At the hearing, FTX representatives said that customers’ names shouldn’t be made public because doing so could make the crypto market unstable and leave customers vulnerable to hacking. FTX also said that its customer list is a valuable asset and that giving it away could make it harder to sell in the future or let competitors steal its users.

A judge said that these names don’t have to be made public until another court hearing.

Lawyers for FTX also said that the court-appointed liquidators who were in charge of winding down FTX’s Bahamas unit, FTX Digital Markets, had reached an uneasy truce with them.

The two sides came to an initial agreement to coordinate their U.S. bankruptcy proceedings before Judge John Dorsey. This way, two different U.S. bankruptcy judges won’t be able to make decisions that go against each other. But both sides showed that they still have bigger disagreements about how to work together to recover and protect assets held by different FTX affiliates.

When asked for comments, Bankman-Fried, FTX, and the Bahamas liquidators did not respond right away.

Fear of transmission

The fall of FTX has sent shivers through the crypto world, sending bitcoin to its lowest level in about two years and making other firms, which are already reeling from the collapse of the crypto market this year, worried about contagion.

Genesis, a major U.S. crypto lender, said on Monday that it was trying to avoid going bankrupt.
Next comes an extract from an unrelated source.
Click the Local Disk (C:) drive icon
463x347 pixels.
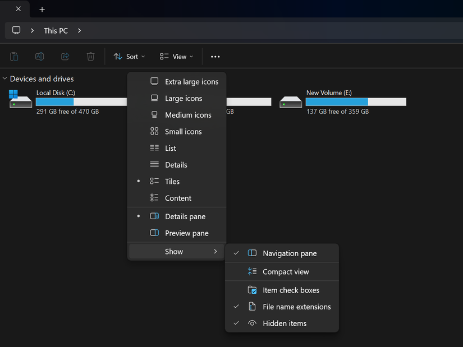(x=20, y=100)
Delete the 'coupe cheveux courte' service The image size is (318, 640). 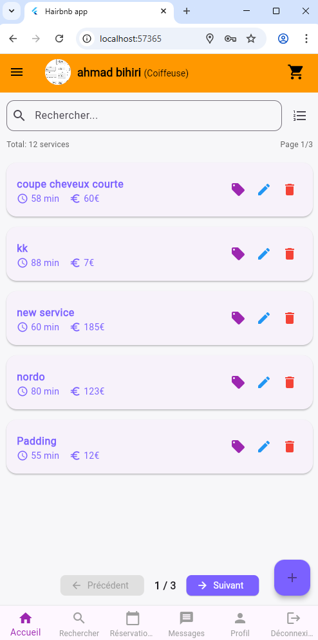(x=290, y=190)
This came after the collapse of FTX, which forced it to stop letting customers get their money back.

“Our goal is to reach an agreement with creditors so that we don’t have to file for bankruptcy,” a Genesis spokesperson told Reuters in an email. The company is still talking with its creditors.

Sources told Bloomberg News that Genesis was having trouble getting more money for its lending unit.
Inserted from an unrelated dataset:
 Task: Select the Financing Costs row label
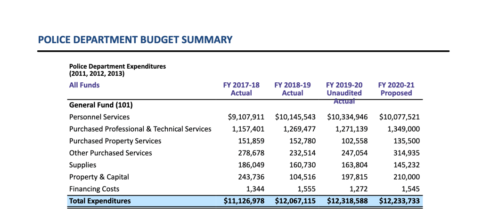(x=94, y=189)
The Wall Street Journal said, based on information from sources, that Genesis had asked Binance to invest, but the cryptocurrency exchange said no because it was worried about a conflict of interest. The WSJ said that Genesis also asked Apollo Global Management (NYSE: APO), a private equity firm, for money.

Apollo didn’t respond right away when Reuters asked for a comment on the WSJ report, and Binance didn’t want to say anything.

Related: Temasek of Singapore writes off a $275 million FTX investment.

Gemini and Genesis work together to run a crypto lending service called “Earn.” On Monday, Gemini tweeted that it was still working with Genesis to make it possible for “Earn” users to get their money back.

Gemini said on its blog last week that Genesis stopping withdrawals had no effect on its other products and services.

Since FTX went down, some crypto players are turning to “DEXs,” which are decentralized exchanges where investors trade with each other on the blockchain.

According to data from market tracker DeFi Llama, daily trading volumes on DEXs jumped to their highest level since May on November 10, when FTX collapsed. Since then, however, the gains have been cut back.